== Records for this task ==
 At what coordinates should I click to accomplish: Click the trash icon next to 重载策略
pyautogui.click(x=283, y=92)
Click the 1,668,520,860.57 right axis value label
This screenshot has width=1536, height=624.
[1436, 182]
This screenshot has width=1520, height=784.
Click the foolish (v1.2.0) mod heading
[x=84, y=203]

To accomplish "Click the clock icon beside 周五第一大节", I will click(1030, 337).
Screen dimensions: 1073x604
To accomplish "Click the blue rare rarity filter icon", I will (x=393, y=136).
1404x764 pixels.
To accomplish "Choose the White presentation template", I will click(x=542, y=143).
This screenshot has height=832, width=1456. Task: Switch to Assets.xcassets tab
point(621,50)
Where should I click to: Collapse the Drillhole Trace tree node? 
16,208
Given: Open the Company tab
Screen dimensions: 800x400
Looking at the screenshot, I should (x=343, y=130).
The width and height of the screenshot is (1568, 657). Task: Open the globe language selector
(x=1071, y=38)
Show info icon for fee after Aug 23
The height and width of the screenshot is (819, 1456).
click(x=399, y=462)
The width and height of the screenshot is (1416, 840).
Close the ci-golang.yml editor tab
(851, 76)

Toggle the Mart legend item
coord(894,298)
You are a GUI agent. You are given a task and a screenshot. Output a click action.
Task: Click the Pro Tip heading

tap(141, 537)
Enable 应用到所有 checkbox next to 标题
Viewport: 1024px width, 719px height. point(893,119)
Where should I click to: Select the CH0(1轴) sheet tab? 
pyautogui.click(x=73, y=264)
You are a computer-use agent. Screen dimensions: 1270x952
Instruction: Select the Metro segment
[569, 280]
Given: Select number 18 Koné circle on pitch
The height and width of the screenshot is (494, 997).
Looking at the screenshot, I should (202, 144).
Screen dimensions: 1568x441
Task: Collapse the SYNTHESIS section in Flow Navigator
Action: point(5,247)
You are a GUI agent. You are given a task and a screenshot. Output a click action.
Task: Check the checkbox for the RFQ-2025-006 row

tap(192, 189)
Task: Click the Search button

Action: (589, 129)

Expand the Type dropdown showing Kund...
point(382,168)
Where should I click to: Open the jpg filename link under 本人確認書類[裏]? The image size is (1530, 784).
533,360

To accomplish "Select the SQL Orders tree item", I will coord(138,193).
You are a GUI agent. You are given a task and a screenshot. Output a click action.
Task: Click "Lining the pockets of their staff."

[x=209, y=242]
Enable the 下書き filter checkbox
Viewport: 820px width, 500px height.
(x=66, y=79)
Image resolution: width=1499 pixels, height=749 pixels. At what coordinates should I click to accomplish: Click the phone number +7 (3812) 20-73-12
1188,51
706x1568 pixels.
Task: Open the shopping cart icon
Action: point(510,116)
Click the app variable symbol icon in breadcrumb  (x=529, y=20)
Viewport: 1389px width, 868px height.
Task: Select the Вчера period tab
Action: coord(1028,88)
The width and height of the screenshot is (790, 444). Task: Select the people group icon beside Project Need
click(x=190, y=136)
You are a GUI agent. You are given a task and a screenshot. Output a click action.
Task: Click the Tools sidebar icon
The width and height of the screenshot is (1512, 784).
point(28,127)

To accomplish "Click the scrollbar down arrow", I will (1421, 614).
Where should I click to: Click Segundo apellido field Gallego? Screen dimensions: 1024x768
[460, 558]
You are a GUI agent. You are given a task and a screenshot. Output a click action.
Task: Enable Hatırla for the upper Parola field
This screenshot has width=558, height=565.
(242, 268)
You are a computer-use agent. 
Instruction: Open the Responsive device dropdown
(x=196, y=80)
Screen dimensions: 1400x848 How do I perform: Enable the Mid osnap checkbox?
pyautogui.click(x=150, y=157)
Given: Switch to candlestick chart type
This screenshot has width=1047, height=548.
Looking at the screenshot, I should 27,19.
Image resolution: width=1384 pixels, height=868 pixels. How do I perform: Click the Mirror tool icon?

== What this task involves ==
Please turn the part of the entries above that opens with the line containing "This screenshot has height=832, width=1456." and closes with the line containing "Action: coord(1028,88)", both lines included, into a numbered list, leaving out any blank lines.

== Full response ==
1. This screenshot has height=832, width=1456. Task: Switch to Assets.xcassets tab
2. point(621,50)
3. Where should I click to: Collapse the Drillhole Trace tree node? 
4. 16,208
5. Given: Open the Company tab
6. Screen dimensions: 800x400
7. Looking at the screenshot, I should (x=343, y=130).
8. The width and height of the screenshot is (1568, 657). Task: Open the globe language selector
9. (x=1071, y=38)
10. Show info icon for fee after Aug 23
11. The height and width of the screenshot is (819, 1456).
12. click(x=399, y=462)
13. The width and height of the screenshot is (1416, 840).
14. Close the ci-golang.yml editor tab
15. (851, 76)
16. Toggle the Mart legend item
17. coord(894,298)
18. You are a GUI agent. You are given a task and a screenshot. Output a click action.
19. Task: Click the Pro Tip heading
20. tap(141, 537)
21. Enable 应用到所有 checkbox next to 标题
22. Viewport: 1024px width, 719px height. point(893,119)
23. Where should I click to: Select the CH0(1轴) sheet tab? 
24. pyautogui.click(x=73, y=264)
25. You are a computer-use agent. Screen dimensions: 1270x952
26. Instruction: Select the Metro segment
27. [569, 280]
28. Given: Select number 18 Koné circle on pitch
29. The height and width of the screenshot is (494, 997).
30. Looking at the screenshot, I should (202, 144).
31. Screen dimensions: 1568x441
32. Task: Collapse the SYNTHESIS section in Flow Navigator
33. Action: point(5,247)
34. You are a GUI agent. You are given a task and a screenshot. Output a click action.
35. Task: Check the checkbox for the RFQ-2025-006 row
36. tap(192, 189)
37. Task: Click the Search button
38. Action: (589, 129)
39. Expand the Type dropdown showing Kund...
40. point(382,168)
41. Where should I click to: Open the jpg filename link under 本人確認書類[裏]? The image size is (1530, 784).
42. 533,360
43. To accomplish "Select the SQL Orders tree item", I will coord(138,193).
44. You are a GUI agent. You are given a task and a screenshot. Output a click action.
45. Task: Click "Lining the pockets of their staff."
46. [x=209, y=242]
47. Enable the 下書き filter checkbox
48. Viewport: 820px width, 500px height.
49. (x=66, y=79)
50. Image resolution: width=1499 pixels, height=749 pixels. At what coordinates should I click to accomplish: Click the phone number +7 (3812) 20-73-12
51. 1188,51
52. 706x1568 pixels.
53. Task: Open the shopping cart icon
54. Action: point(510,116)
55. Click the app variable symbol icon in breadcrumb  (x=529, y=20)
56. Viewport: 1389px width, 868px height.
57. Task: Select the Вчера period tab
58. Action: coord(1028,88)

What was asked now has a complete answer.